## Extrait du texte
____

So lonely.
Dans une scène de Somewhere, le personnage interprété par Stephen Dorff affronte sa fille lors d'une partie de Guitar hero, sur la célèbre chanson du groupe The Police, So lonely. Ce titre aurait très bien pu être celui du quatrième film de Sofia Coppola qui, après Virgin suicides, Lost in translation et Marie-Antoinette, poursuit l'exploration de son obsessionnelle thématique: la solitude. Car ce qui relie tous les personnages de la réalisatrice, c'est cette solitude qui les enveloppe, les fait souffrir, les condamne à l'errance. Qu'elle découle de l'adolescence, soit consécutive au déracinement géographique ou naisse d'un destin non choisi, les êtres qui peuplaient les trois premiers films de Sofia Coppola ont tous en commun un profond mal de vivre découlant d'un sentiment de solitude.
En dépeignant la vie d'un acteur, star de cinéma en villégiature à l'hôtel Château Marmont de Los Angeles, et en le confrontant à sa fille de 12 ans (Elle Fanning, soeur de Dakota), la réalisatrice creuse encore un peu plus son propos, en l'amenant vers la plus dépouillée des épures. L'on pourrait presque rapprocher Somewhere, dans son rythme lancinant et son souci de vérité flirtant avec le surréalisme, du film le moins accessible de Patrice Leconte, Le parfum d'Yvonne.

____

## Travail à réaliser
Indiquez, d'après l'extrait, dans quel hôtel de Los Angeles séjourne l'acteur dépeint dans Somewhere. Répondez en vous fondant uniquement sur l'extrait.

## Contenu des données
____

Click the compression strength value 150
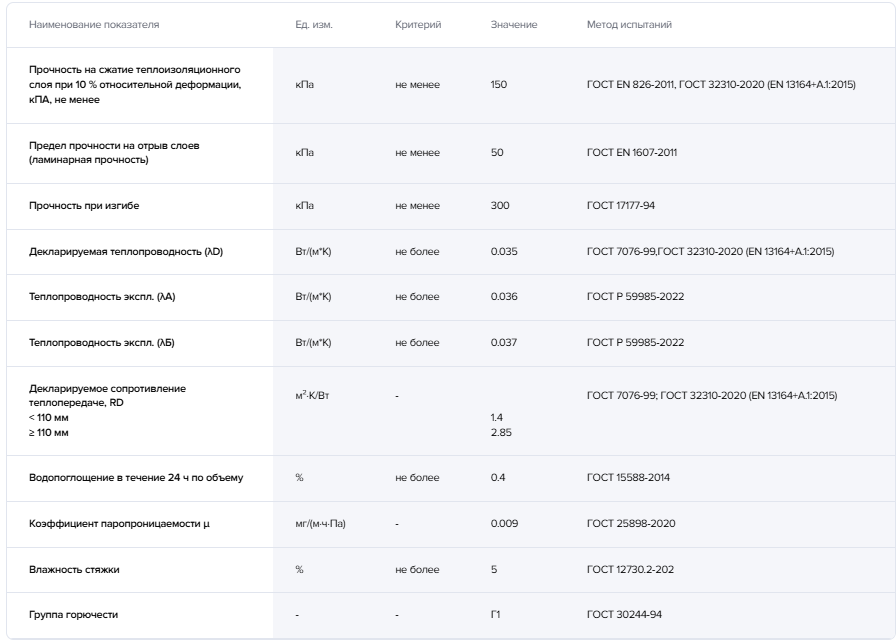Image resolution: width=896 pixels, height=644 pixels. [x=499, y=84]
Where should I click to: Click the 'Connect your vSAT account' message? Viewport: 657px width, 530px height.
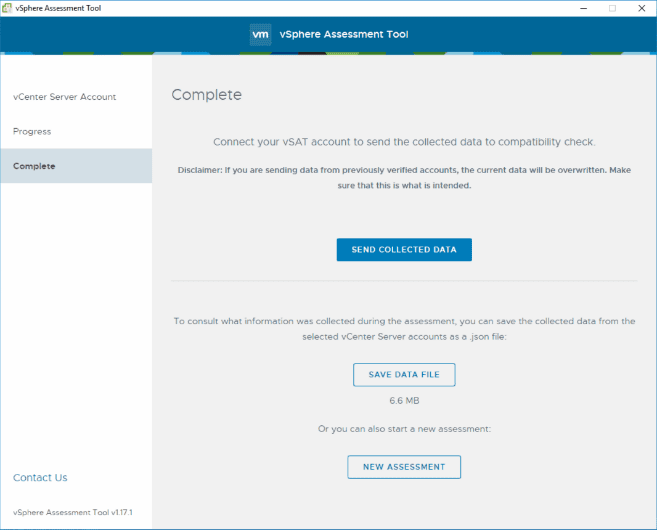(x=404, y=143)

____

## Résultat de l'exercice
À l'hôtel Château Marmont.